— REQUISITOS DO EXERCÍCIO —
1. De acordo com o artigo sobre punição ambiental antecipada, que proibição se acrescenta à vedação de contratar com órgãos da administração pública?
2. Dê prosseguimento ao artigo sobre punição ambiental antecipada a partir da última frase apresentada.

— TRECHO —
══════
Punição ambiental antecipada e “pena de morte civil” do empreendedor
Artigo: Por Georges Humbert
Com a legítima, democrática e constitucional finalidade de ampliar os meios de combater o desmatamento e outras infrações ambientais graves, o Poder Executivo brasileiro passou a adotar uma nova orientação da Advocacia Geral da União, segundo a qual uma nova regra que proíbe órgãos das diversas esferas da administração pública de contratar pessoas ou empresas que estejam na lista de inidôneos por grave infração ambiental. A esta via sancionadora, de ordem econômica, já prevista em lei, acresce-se a proibição de receber incentivos econômicos e benefícios fiscais, o que inclui financiamento em bancos estatais. Tais mecanismos merecem aplauso, desde que aplicado nos termos da Constituição e normas derivadas.
É inegável que a simples existência de uma ação de improbidade causa prejuízos aos réus, que, desde logo, tornam-se alvos de um juízo moral de reprovação a macular a imagem dos envolvidos. Por isso é essencial que a fase de defesa prévia seja efetivamente encarada como uma etapa essencial do processo, e não simplesmente uma obrigação processual, pois é nela que devem ser barradas ações manifestamente improcedentes, mal dirigidas e precariamente formuladas, sem documentação ou elementos mínimos de prova, sem identificação e quantificação do dano, e até sem a imputação de conduta. Por isso mesmo, é pressuposto constitucional, enquanto garantia fundamental das pessoas físicas e jurídicas em um Estado Democrático de Direito, gozar da presunção da inocência, apenas desconstituível por uma sentença judicial transitada em julgado ou por uma decisão final em processo administrativo, após o devido processo legal e sempre assegurados o contraditório e a ampla defesa.
Todavia, tem se assistido um punitivismo antidemocrático, um negacionismo ao contraditório, ampla defesa e devido processo legal em matéria constitucional. É que, muitos supostos infratores ambientais estão sofrendo as sanções de ter acesso vedado ao crédito e a contratações, antes mesmo de ser notificada, de ser ouvida, de apresentar defesa, de produzir prova.
══════
— SEÇÃO DE DADOS —

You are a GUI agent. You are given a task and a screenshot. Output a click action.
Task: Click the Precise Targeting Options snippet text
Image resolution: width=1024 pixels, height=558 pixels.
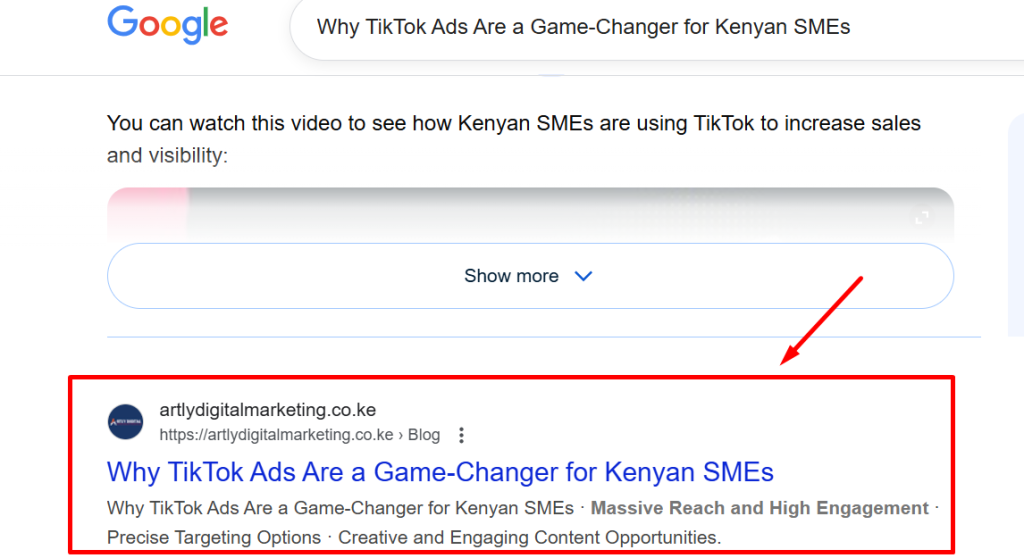coord(214,537)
══════
— RESULTADOS —
1. A proibição de receber incentivos econômicos e benefícios fiscais, o que inclui financiamento em bancos estatais.

2.
Ora, não se pode, ao arrepio da legislação em vigor, impor a a sanção sem antes assegurar o contraditório e ampla defesa, inclusive o direito a recurso, e após o trânsito em julgado administrativo, sob pena daquele agente e órgão que promova a divulgação da sanção ainda não confirmada em processo regular atentar frontalmente com as já citadas garantias e direitos fundamentais, assim como violar princípios da administração pública, notadamente os da moralidade, o da probidade administrativa, o da impessoalidade e o da legalidade, sendo certo que em razão disto o agente e o órgão estão passíveis à responsabilização objetiva pelos danos materiais e morais causados, além de poder incidir em crimes de abuso de autoridade.
Por isto mesmo, por dever constitucional e democrático, a lei federal de processo administrativo (Lei 9784/99, arts. 3°, inciso III e art. 38) – e também as diversas leis estaduais e municipais – prevê o seguinte rito processual não obedecido no caso concreto, já que deve ser anterior à Autuação para aplicação de pena: 1 – expedição de auto de infração (sem multa) e abertura de prazo para a defesa; 2 – decisão da administração sobre a defesa; 3 – recurso; 4 – decisão final; 5 – Autuação, com notificação prévia para formar conversão ou pagamento, com desconto, ou parcelado, da multa consolidada.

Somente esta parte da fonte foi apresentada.